Starting the server¶
The server communicates over stdio using the MCP protocol.
Claude Code configuration¶
Add to your .mcp.json (project-level) or ~/.claude/mcp.json (global):
{
"mcpServers": {
"tsunami": {
"command": "tsunami",
"args": ["serve", "path/to/simulation.fst"]
}
}
}
After restarting Claude Code, the tsunami tools will be available.
Available tools¶
waveform_info¶
Returns waveform metadata: timescale, duration, signal count, format.
search_signals¶
Signal discovery with glob patterns. This is typically the first tool Claude will call.
Parameters:
pattern(str, default"*"): Glob pattern for signal names.
browse_scopes¶
Browse the design hierarchy.
Parameters:
prefix(str, default""): Only scopes starting with this prefix.
get_snapshot¶
Get values of multiple signals at a single time point.
Parameters:
signals(list[str]): Signal paths.time(str | int): Time point (e.g."1284ns").
get_signal_window¶
Get transitions for multiple signals in a time range.
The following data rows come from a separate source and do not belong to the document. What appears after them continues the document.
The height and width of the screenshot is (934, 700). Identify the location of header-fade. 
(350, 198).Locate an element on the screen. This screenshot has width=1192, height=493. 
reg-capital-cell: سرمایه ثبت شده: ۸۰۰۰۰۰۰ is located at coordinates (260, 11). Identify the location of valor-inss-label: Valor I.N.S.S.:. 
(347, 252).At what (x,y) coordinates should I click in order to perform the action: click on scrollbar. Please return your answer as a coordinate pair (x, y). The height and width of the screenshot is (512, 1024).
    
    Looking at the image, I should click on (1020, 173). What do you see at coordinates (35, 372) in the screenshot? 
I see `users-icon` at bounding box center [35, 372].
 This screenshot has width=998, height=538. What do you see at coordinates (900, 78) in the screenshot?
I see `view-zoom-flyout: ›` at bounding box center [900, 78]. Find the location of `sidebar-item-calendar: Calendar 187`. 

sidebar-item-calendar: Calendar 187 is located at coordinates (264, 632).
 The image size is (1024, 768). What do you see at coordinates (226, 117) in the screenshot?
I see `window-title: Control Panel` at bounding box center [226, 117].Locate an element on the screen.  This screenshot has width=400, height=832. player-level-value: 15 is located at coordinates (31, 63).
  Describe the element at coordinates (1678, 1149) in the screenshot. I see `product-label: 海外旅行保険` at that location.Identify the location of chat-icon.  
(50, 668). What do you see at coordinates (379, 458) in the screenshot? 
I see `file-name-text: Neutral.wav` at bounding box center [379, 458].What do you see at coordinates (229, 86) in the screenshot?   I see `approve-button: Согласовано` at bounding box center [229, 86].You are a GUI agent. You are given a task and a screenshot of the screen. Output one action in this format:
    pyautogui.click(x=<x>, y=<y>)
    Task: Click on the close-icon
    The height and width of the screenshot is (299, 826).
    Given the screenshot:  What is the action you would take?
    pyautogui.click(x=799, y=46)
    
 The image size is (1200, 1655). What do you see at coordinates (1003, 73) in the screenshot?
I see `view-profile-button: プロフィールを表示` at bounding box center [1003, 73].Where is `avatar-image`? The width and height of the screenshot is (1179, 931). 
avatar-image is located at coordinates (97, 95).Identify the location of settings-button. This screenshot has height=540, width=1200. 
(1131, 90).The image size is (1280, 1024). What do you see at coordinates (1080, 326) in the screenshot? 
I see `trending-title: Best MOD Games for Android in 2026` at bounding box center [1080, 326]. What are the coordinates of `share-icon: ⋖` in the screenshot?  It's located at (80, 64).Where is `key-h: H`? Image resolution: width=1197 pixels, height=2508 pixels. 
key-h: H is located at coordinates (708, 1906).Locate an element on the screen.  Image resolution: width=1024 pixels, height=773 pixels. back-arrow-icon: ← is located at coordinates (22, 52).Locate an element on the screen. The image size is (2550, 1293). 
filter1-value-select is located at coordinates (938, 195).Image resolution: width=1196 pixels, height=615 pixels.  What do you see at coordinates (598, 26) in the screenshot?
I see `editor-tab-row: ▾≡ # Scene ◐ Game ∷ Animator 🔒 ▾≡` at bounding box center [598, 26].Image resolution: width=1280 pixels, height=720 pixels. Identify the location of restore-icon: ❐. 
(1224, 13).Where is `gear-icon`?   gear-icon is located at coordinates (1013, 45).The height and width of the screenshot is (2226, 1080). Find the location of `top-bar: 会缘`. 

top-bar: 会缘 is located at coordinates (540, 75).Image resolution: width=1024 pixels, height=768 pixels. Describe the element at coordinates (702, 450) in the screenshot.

Automatically summarises
signals with more than max_edges_per_signal transitions — this prevents
flooding the context window.
Parameters:
signals(list[str]): Signal paths.t0,t1(str | int): Time range.max_edges_per_signal(int, default 200): Threshold for auto-summarisation.
find_first_match¶
Find the first timestamp matching a predicate expression.
Parameters:
predicate_json(str): JSON-encoded predicate AST.after(str | int, default 0): Search after this time.
Example predicate JSON:
{
"tag": "and",
"left": {"tag": "signal", "path": "tb.dut.tl_a_valid"},
"right": {"tag": "signal", "path": "tb.dut.tl_a_ready"}
}
find_all_matches¶
Find all timestamps matching a predicate in a window.
Parameters:
predicate_json(str): JSON-encoded predicate AST.t0,t1(str | int): Time range.
find_anomalies¶
Detect glitches, gaps, and stuck signals.
Parameters:
signal(str): Signal path.t0,t1(str | int): Time range.expected_period_ps(int | None): Expected period (auto-inferred if omitted).
Predicate JSON format¶
The MCP server accepts predicates as JSON objects. Each node has a tag field:
| Tag | Fields | Example |
|---|---|---|
signal |
path |
{"tag": "signal", "path": "tb.dut.clk"} |
const |
value |
{"tag": "const", "value": 4} |
and |
left, right |
{"tag": "and", "left": ..., "right": ...} |
or |
left, right |
|
not |
inner |
{"tag": "not", "inner": ...} |
xor |
left, right |
|
eq |
left, right |
|
gt |
left, right |
|
lt |
left, right |
|
rise |
inner |
{"tag": "rise", "inner": {"tag": "signal", "path": "..."}} |
fall |
inner |
|
bit_slice |
inner, high, low |
|
sequence |
a, b, within_ps |
|
preceded_by |
a, b, within_ps |
Shorthand: a plain string is treated as a signal path, and a number as a constant.